YOUR ASSIGNMENT. The answer must be every line below that holds the word "agent".

(Recorded data)
+++

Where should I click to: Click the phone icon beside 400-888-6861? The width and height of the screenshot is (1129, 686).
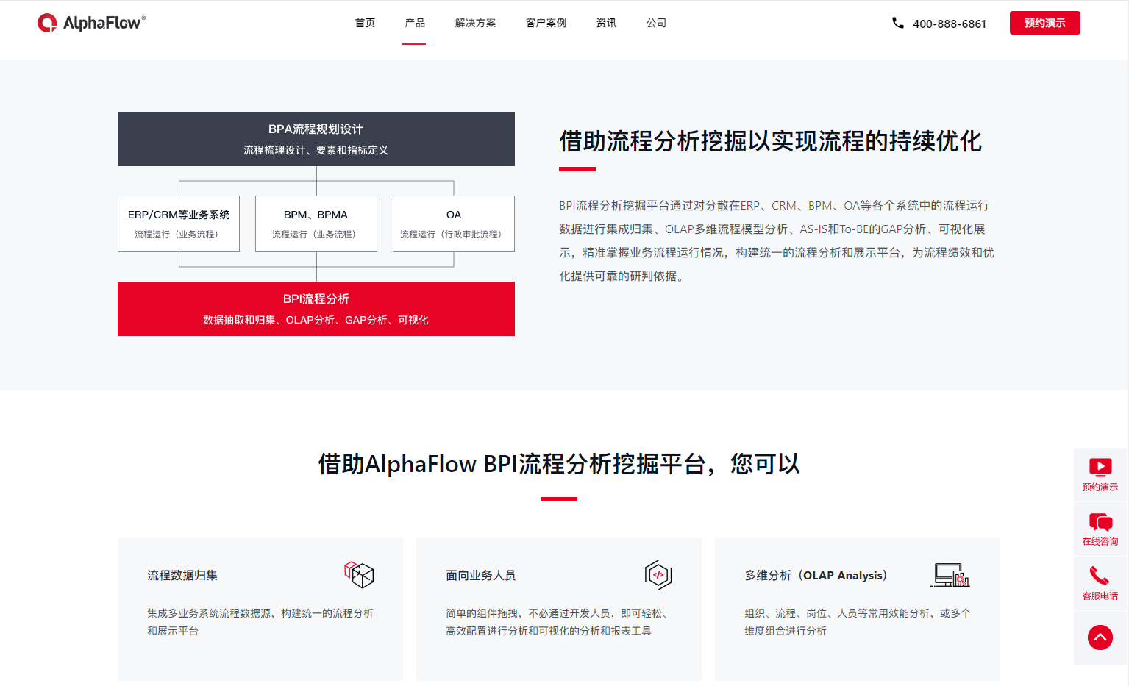click(898, 23)
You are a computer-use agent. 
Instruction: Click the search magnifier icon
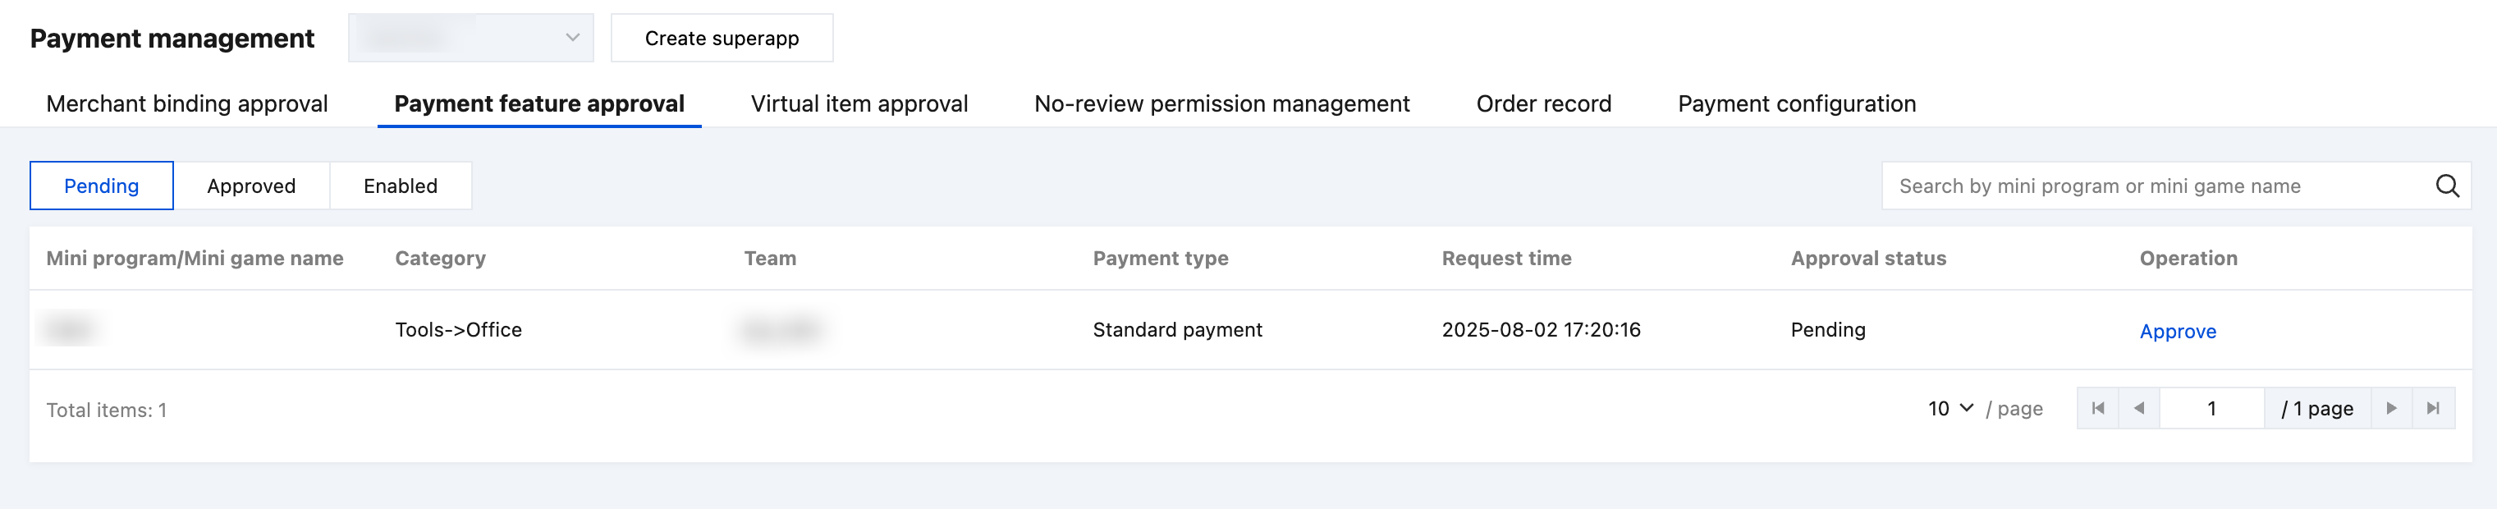(x=2447, y=186)
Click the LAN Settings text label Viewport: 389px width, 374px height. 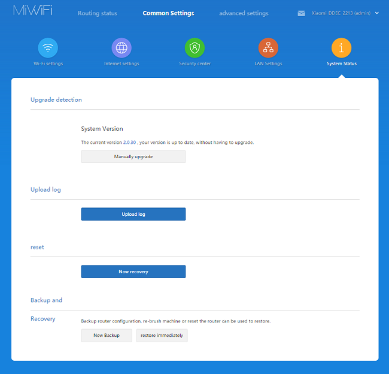tap(268, 64)
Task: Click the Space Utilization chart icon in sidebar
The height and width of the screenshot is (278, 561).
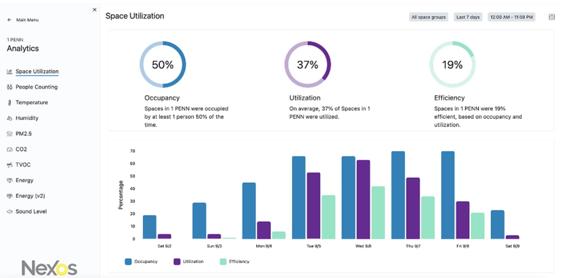Action: [10, 71]
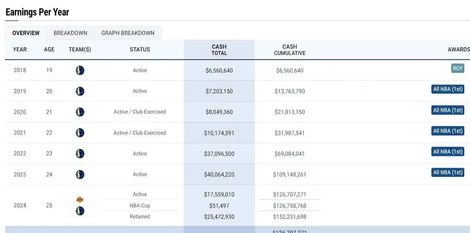Open the Graph Breakdown tab
The image size is (470, 233).
point(128,33)
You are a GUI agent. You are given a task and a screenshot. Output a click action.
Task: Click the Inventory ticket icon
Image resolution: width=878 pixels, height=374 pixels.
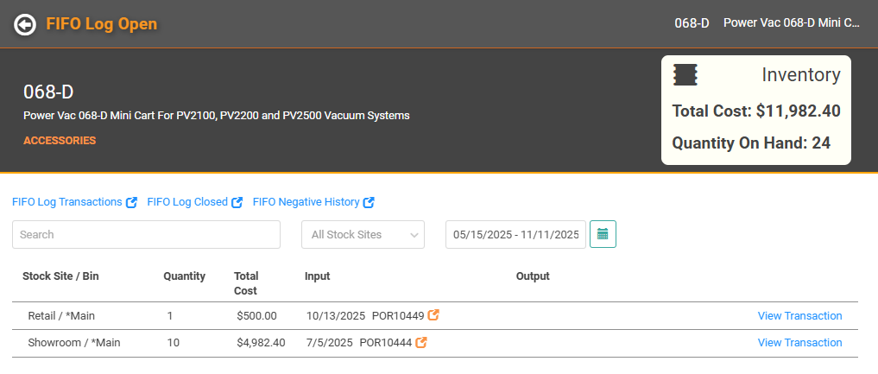[x=685, y=75]
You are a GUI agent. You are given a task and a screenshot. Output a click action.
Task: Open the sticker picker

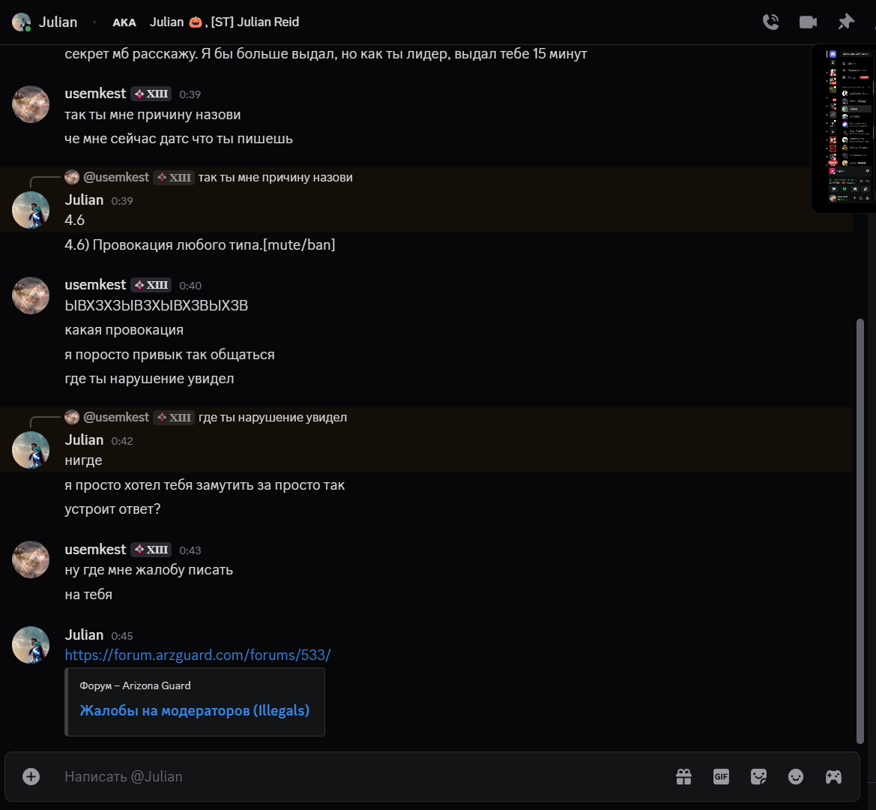[x=758, y=777]
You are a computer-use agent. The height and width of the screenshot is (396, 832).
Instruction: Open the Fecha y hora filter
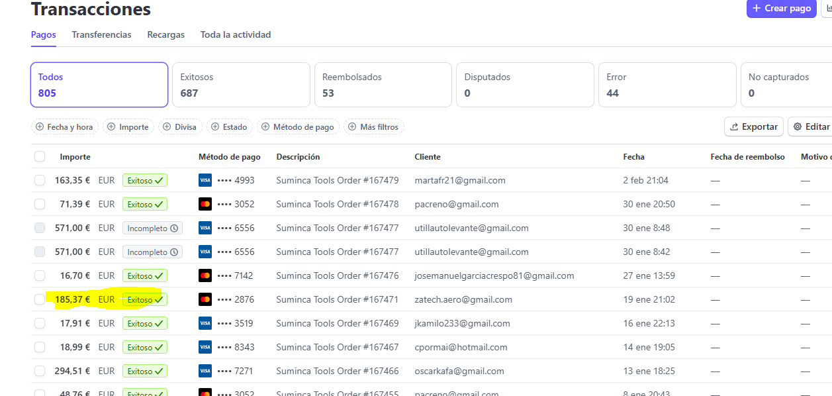click(x=65, y=126)

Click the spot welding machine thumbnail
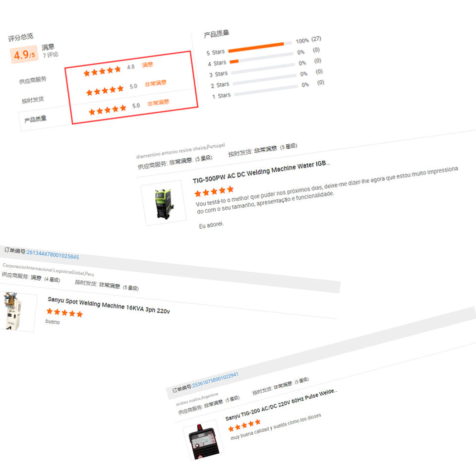coord(17,312)
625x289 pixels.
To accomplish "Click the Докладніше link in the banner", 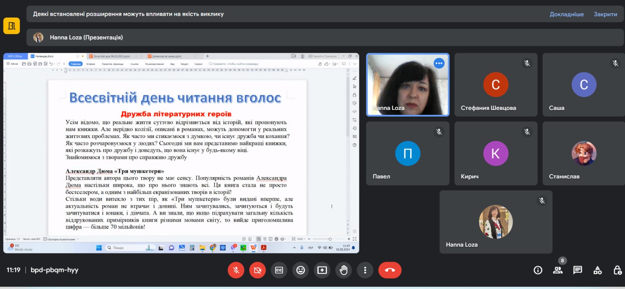I will (x=566, y=14).
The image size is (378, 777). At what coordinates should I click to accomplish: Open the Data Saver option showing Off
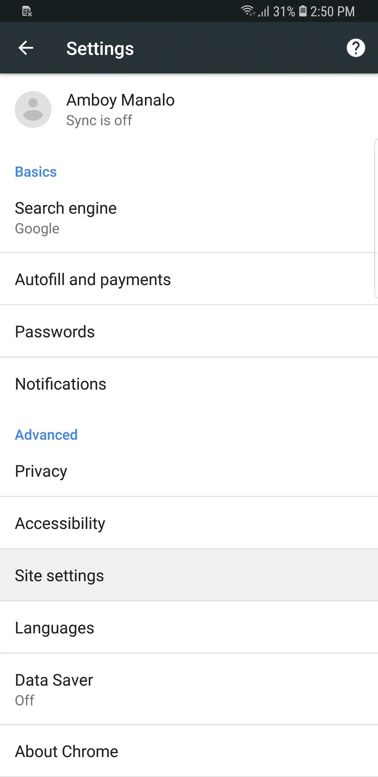189,689
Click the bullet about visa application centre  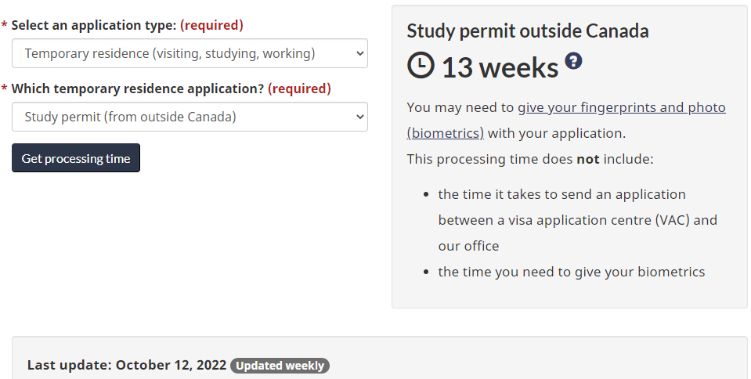pyautogui.click(x=577, y=220)
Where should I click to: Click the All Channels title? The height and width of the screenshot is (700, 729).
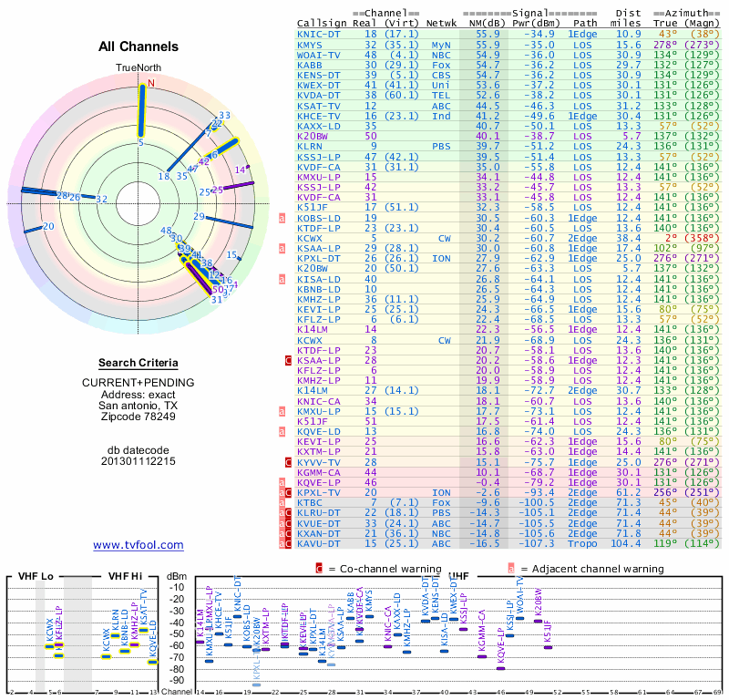pos(139,46)
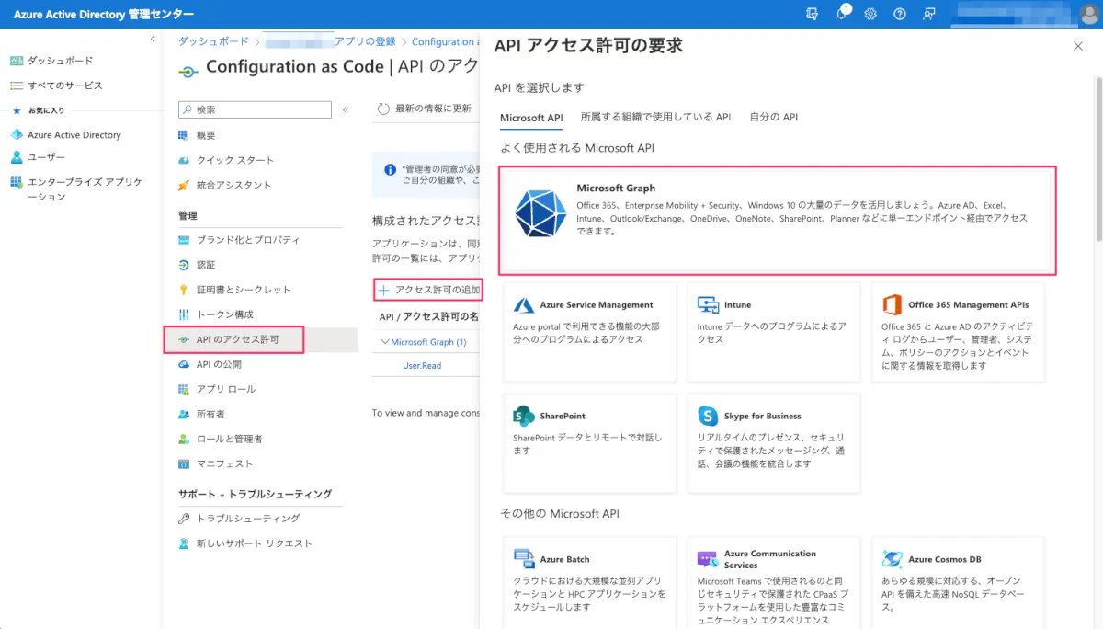Open the User.Read permission link
Screen dimensions: 1103x629
(422, 366)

+++

WRITTEN SOLUTION.
You are a computer-use agent. 
You are a GUI agent. You are given a task and a screenshot. Output a click action.
You are a GUI agent. You are given a task and a screenshot. Output a click action.
You are a computer-use agent. The height and width of the screenshot is (396, 832).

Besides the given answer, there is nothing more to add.